[Задачи для решения]:
(1) Ответьте по описанию сцены:
(а) Что достанут из буфета для промерзшего Мышлаевского?
(б) С чем сравнивается цвет портьер в гетманском кабинете?
(в) Что Шервинский, убегая, подарит лакею Федору «на одеяло»?
(2) Дайте продолжение описания сцены, начиная сразу после его последнего предложения.

=== Описание сцены ===

На сцене помещение, плохо обжитое, точнее – заброшенное. Все, что предписано булгаковской ремаркой, на сцене есть. Камин. Кресло подле него. Но часы – высокие, старые, невзрачные. Вряд ли они могут вызванивать менуэт Боккерини, скорее, хрипят тяжко и бьют тяжело. Буфет с посудой и отчего-то – с бельем: из него достанут кальсоны промерзшему Мышлаевскому. Есть рояль и розы, но цветы стоят на буфете на заднем плане и внимания не привлекают. От высоких узких окон – ощущение казенного помещения. Кремовых штор нет и в помине, да и портьеры в гетманском кабинете серы, как солдатское сукно. Поэтому соответствующим образом изменен и авторский текст: убегая, Шервинский подарит лакею Федору «на одеяло» не портьеры, а скатерть.

=== Приложенный список ===

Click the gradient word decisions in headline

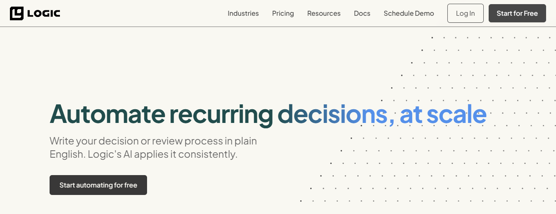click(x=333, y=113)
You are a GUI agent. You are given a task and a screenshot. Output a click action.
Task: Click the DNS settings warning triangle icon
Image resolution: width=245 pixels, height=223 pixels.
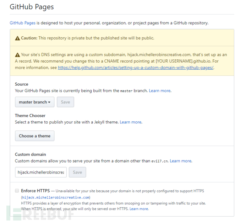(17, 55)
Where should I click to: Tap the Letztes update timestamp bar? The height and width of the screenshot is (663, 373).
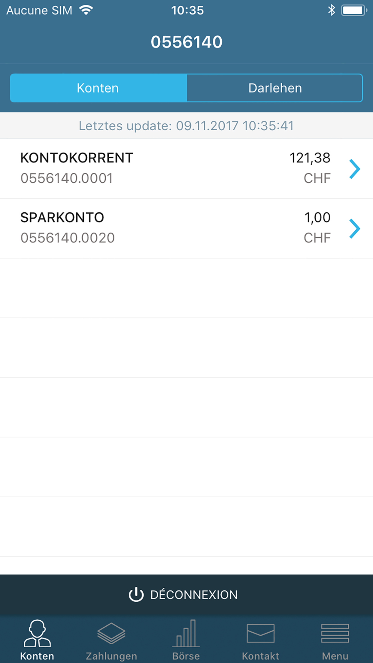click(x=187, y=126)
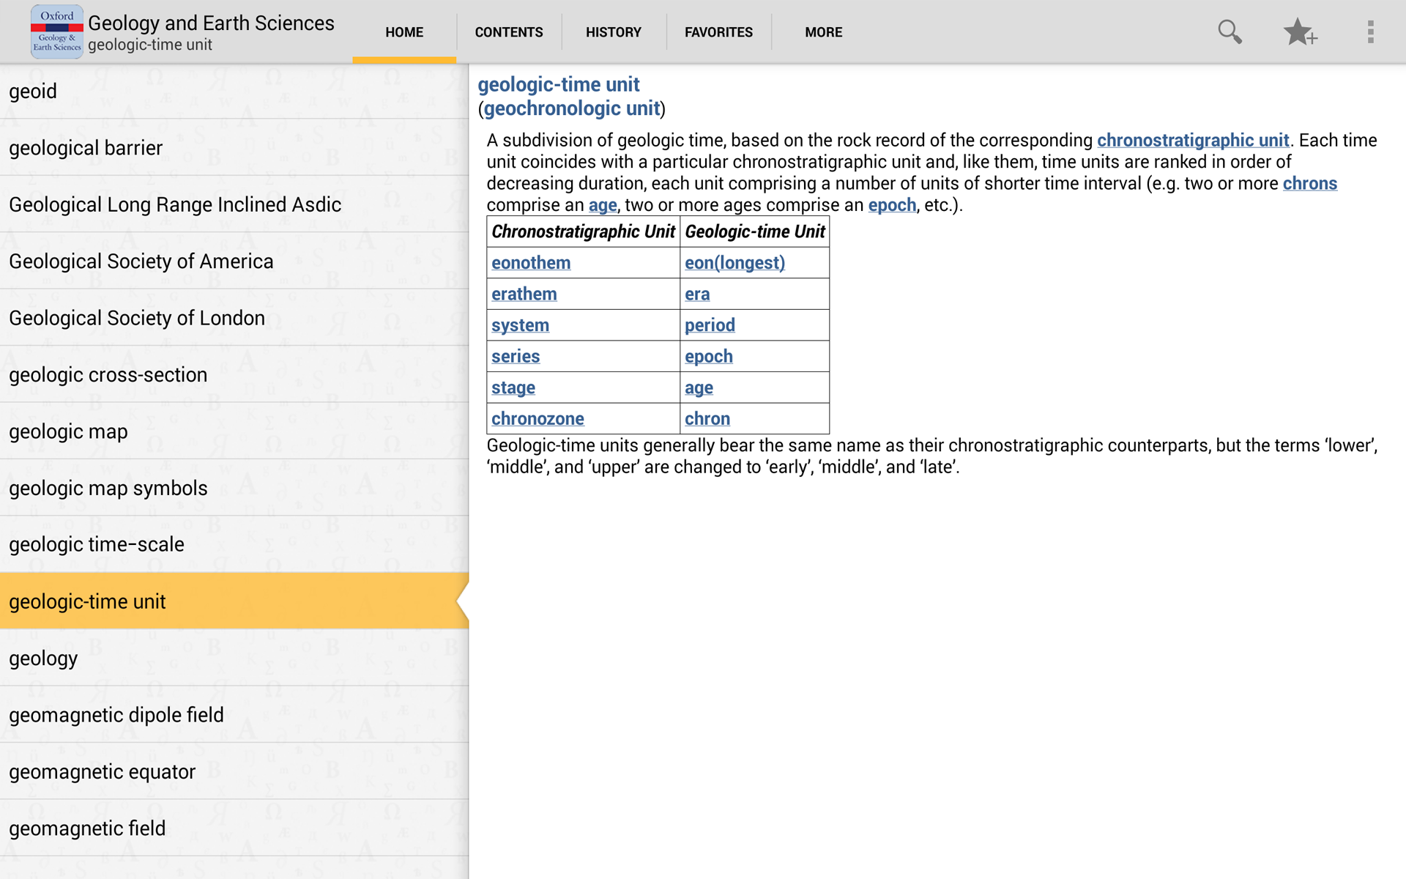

===

[Ответы по задачам]:
(1)
(а) Кальсоны.
(б) С солдатским сукном.
(в) Скатерть.

(2)
Единства в спектакле МХАТа 1968 года уже нет. И когда Студзинский в финале произнесет: «Я с ними буду биться» – это значит и с Мышлаевским. Им действительно вскоре придется стрелять друг в друга. Смысл реплики высвечивается совершенно конкретный, ранее столь резко не слышимый. Трезвость, иллюзий больше нет. Разброд, утрата всех ориентиров. Все шатается, нет ничего устойчивого в этом мире.

«Образ 18‑го года – Россия, одетая в шинели. Отсюда родилось оформление», – так на одной из репетиций определит Варпаховский сценический образ будущего спектакля и выберет ключом к роли Елены ее реплику: «Вся жизнь наша рушится, все пропадает, валится…»984

В режиссерском экземпляре Варпаховского обращает на себя внимание последовательность, с которой текст пьесы расчленяется на смысловые куски так, что любой мало-мальски значащий эпизод начинает работать на сквозное действие спектакля. Скажем, сцена, в которой только что появившийся Лариосик вынужден читать письмо о самом себе, интерпретируется режиссером как еще одно проявление нескладицы, завладевшей турбинской семьей.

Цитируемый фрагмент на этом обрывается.